Moses will officially receive the award during a ceremony in 2014.

– by Matt Anderson

 

Vanderbilt remembers first lung cancer patient advocate

Lorraine “Lori” Gail Monroe, 55, the first patient advocate at Vanderbilt-Ingram Cancer Center, died Nov. 30, 2013, after a 12-year battle with lung cancer.

Photo by John Russell

A native of Fairmount, Ind., Monroe earned a nursing degree from Western Kentucky University and work as a registered nurse. She was diagnosed with Stage IV lung cancer in September 2001 at age 42.

In order to ensure the development of new therapies, Monroe became a pioneering patient advocate with the National Cancer Institute’s Lung SPORE (Specialized Programs of Research Excellence) at VICC. She was also featured in Momentum Fall/Winter 2010 in an article about the smoking stigma associated with lung cancer.
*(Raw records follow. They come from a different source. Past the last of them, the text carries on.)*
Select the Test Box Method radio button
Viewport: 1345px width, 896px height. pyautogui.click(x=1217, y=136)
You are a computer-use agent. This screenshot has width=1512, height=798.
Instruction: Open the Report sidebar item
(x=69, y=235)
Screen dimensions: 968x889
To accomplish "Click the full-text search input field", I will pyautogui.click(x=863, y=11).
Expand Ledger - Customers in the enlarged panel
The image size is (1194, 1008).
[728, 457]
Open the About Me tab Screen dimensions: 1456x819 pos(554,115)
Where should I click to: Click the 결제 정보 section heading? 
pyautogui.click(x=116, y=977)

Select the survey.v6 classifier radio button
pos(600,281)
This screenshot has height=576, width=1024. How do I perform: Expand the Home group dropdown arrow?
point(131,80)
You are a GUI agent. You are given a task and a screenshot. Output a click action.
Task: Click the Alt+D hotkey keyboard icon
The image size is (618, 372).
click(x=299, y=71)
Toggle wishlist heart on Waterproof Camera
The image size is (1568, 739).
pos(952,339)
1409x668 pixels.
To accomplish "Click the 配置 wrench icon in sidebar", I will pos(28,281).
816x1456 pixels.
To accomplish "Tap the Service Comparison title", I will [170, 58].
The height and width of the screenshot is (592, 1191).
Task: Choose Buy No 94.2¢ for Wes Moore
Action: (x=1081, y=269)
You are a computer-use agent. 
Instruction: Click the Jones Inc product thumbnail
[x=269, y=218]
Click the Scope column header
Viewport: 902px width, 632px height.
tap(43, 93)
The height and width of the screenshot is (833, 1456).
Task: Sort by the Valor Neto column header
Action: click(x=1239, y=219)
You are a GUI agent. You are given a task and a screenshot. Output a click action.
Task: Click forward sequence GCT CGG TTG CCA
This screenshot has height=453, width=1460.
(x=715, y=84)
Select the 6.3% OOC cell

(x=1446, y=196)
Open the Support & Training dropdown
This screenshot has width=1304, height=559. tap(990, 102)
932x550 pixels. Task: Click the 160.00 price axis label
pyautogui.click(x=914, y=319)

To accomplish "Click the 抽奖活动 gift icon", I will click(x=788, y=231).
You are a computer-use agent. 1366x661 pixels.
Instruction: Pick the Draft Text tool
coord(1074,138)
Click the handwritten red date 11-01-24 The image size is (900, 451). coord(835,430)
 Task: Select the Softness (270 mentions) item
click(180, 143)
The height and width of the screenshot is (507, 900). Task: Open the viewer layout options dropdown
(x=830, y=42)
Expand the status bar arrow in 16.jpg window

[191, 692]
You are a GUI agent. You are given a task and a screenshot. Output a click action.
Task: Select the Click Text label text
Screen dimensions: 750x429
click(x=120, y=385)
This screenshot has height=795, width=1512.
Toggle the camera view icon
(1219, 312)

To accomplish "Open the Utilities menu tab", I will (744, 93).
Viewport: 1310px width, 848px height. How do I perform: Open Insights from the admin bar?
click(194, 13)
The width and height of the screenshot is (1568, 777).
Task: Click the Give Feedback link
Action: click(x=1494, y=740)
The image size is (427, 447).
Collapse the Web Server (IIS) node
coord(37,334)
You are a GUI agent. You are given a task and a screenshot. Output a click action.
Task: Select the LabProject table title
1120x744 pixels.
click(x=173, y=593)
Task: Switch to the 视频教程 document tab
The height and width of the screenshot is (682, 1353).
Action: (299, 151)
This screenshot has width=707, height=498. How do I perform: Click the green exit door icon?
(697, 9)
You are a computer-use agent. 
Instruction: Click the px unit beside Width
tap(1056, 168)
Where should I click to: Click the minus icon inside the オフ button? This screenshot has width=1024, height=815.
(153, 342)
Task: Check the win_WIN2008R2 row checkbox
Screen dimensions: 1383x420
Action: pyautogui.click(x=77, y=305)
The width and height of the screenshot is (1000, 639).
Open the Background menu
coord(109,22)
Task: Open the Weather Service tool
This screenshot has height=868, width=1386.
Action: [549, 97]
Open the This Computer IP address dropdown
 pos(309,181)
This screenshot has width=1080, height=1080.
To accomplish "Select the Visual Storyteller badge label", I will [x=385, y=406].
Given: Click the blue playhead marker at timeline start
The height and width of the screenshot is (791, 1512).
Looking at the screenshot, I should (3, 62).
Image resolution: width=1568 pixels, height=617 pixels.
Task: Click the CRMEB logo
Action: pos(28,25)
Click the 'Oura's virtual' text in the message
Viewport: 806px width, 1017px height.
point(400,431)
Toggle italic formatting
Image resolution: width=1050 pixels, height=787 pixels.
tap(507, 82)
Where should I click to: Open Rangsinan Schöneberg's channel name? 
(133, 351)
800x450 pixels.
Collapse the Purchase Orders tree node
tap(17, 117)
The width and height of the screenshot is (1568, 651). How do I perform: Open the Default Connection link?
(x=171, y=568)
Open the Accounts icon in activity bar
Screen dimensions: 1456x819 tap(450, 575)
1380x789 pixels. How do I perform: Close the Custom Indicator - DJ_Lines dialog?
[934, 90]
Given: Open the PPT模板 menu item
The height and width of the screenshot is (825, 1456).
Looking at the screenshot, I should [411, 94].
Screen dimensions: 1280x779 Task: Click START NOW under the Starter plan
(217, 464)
Monroe quit smoking when she was 28.

In 2007, Monroe joined with Kim Norris and David Sturges to found the Lung Cancer Foundation of America. LCFA’s mission is the dramatic improvement in survivorship of lung cancer patients through the funding of transformative science, with the ultimate goal of curing the disease.

Monroe developed an insider’s knowledge of the key institutions, projects and personnel in the world of lung cancer research. She leveraged this knowledge, combined with her considerable Southern charm, to address the lack of funding for lung cancer research, along with the stigma endlessly encountered by lung cancer patients.